地球環境の保護に関心が集まるようになるにつれて、生分解性プラスチックについて聞いたことがあるという人々が増えています。しかし、それが実際にはどのようなもので、どのような経緯で求められるようになったのか、そして具体的な活用シーンはどのような場面なのかまで理解している方は少ないのではないでしょうか。
本記事では、生分解性プラスチックとはどのような素材であるかを明らかにし、環境への影響や具体的な活用例を紹介します。また、この素材が現状で抱える課題についても考えてみましょう。
生分解性プラスチックとは?
生分解性プラスチックといえば、何となく環境に優しい物質であるという認識が一般的であるかもしれません。しかし、それが具体的にどのような素材を指し、環境にとってどのような働きを持っているのかについて、明確な説明ができる人は少ないかもしれません。
ここでは、生分解性プラスチックとは何なのか、その定義や分解のしくみ、類似した素材などを紹介します。
定義
生分解性プラスチックとは、自然界に存在するバクテリアの働きにより分子単位にまで分解され、二酸化炭素と水になり自然界に還元されるプラスチックと定義されています。生分解の度合いは国際的に定められた基準によりテストされ、それに合格したものだけが生分解性プラスチックとしての表示を認められるのです。
また、このエコフレンドリーな素材は、通常のプラスチックと同様の用途に使用可能で、最終的には自然に還るため、プラスチックごみ削減に貢献できることから近年注目を集めています。環境問題に取り組む企業にとっても関連の深い素材です。
生分解性プラスチックのしくみ
環境に優しいこのプラスチックは、生物由来の物質や化石燃料由来の物質などを原料として作られます。使い捨て商品の包装材料や農業用のフィルムなどに使われ、使用後の環境に与える負荷が小さいことが特徴です。

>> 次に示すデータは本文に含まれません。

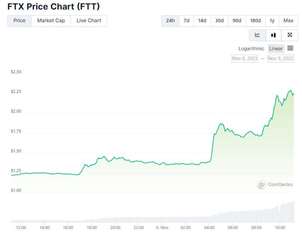Edit end date Nov 9, 2023
This screenshot has width=302, height=235.
click(x=280, y=58)
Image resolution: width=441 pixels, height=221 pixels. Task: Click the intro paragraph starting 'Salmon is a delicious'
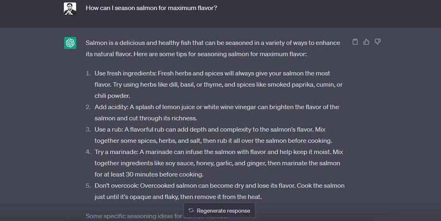point(213,49)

生分解性プラスチックは微生物による分解が進み、さらに細かく結合が断ち切られますが、温度や湿度その他の環境要因により分解の速度は様々です。分子レベルにまで細かくなった物質は微生物に代謝され、最終的には水と二酸化炭素になり自然界を巡っていきます。
生分解性プラスチックの仲間
生物の働きによって分解されるプラスチックの仲間には、様々なものがあります。例えば、ポリ乳酸(PLA)という物質は、サトウキビやトウモロコシなどの植物性の物質に由来するプラスチックであり、その耐水性・耐油性の高さから、使い捨てのストローや食品トレイなどへの使用が一般的です。
また、石油由来の素材として、ポリブチレンアジペートテレフタレート(PBAT)という物質もあります。石油から生成されますが、生分解性に優れ、材料としての強度や加工がしやすいなどの特徴もあり、今後さらに使用が拡大すると期待される、生分解性プラスチックの仲間です。その他にも、自然に還るプラスチックが多数開発されています。
生分解性プラスチックが求められる背景
生分解性プラスチックが従来のプラスチックと異なるのは、自然環境や特定の環境の中で分解し、環境にとって無害な物質となる点です。それではなぜ今、生分解性プラスチックに対する期待が高まっているのでしょうか。

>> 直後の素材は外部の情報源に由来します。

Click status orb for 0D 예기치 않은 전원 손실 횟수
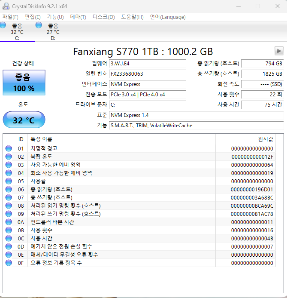The width and height of the screenshot is (287, 298). point(9,246)
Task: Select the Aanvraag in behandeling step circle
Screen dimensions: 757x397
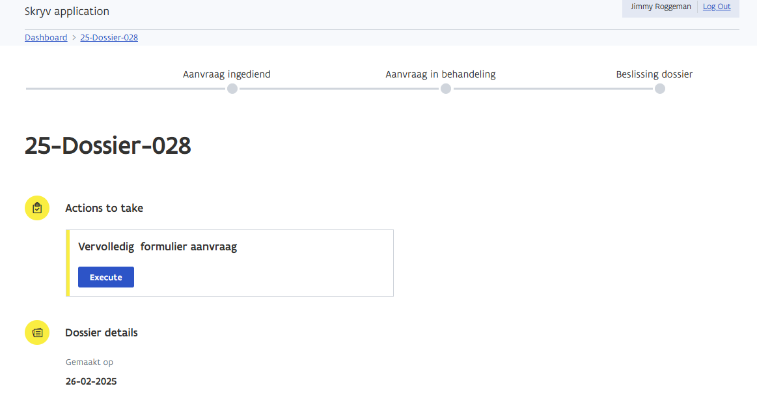Action: 446,89
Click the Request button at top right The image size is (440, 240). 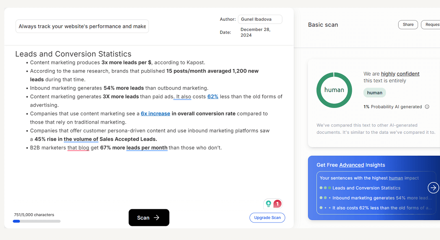(431, 25)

ここでは、微生物の働きにより自然に還るプラスチックが求められている背景を、3つに分けて具体的に解説します。
生態系への影響
プラスチックは自然の中では非常に分解されにくく、長期にわたり環境中に残留する特性があります。そのため、自然界に残ったプラスチックを動物が誤飲したり、生物の体内に残ったプラスチックを人間が摂取したりと、生態系への影響が問題です。
生態系への影響を減らすためには、環境中にプラスチックが残存する期間を短くすることが求められます。そのため、一定の時間経過により自然へと還元される生分解性プラスチックの普及が期待されているのです。
海洋環境悪化
プラスチックは海水中でもほとんど分解されないため、海洋環境を悪化させる懸念も抱かれています。プラスチックごみが海洋に蓄積すると、海洋生物の住処を破壊したり、誤飲した生物の生命を奪ったりといった様々な弊害が生じる可能性もあるでしょう。
小さな海洋生物の体内に蓄積したプラスチックは、より大きな生物に食べられることにより濃縮され、最終的にそれを食べる人間の健康にも深刻なダメージを与えるかもしれません。プラスチックごみによる海洋環境悪化は、魚をよく食べる我々日本人にとって身近な問題でもあります。
地球環境全体の悪化
プラスチックは生物の体内や海洋環境に残留し、様々な弊害を引き起こします。しかし、環境中に残ることだけが、プラスチックの悪影響ではありません。プラスチックは、その生産過程や廃棄によっても地球環境全体を悪化させる恐れがあります。
プラスチックは生産の過程で多くの化石燃料を消費するため、大気中に温室効果ガスを放出してしまうという点がデメリットです。また、廃棄されたプラスチックは適切に管理されなければ、土壌や水質の汚染にもつながります。
生分解性プラスチックが活用されるシーン
生分解性プラスチックは、従来のプラスチックと比較すると環境への負荷が小さいとされ、様々なシーンで活用されることが期待されています。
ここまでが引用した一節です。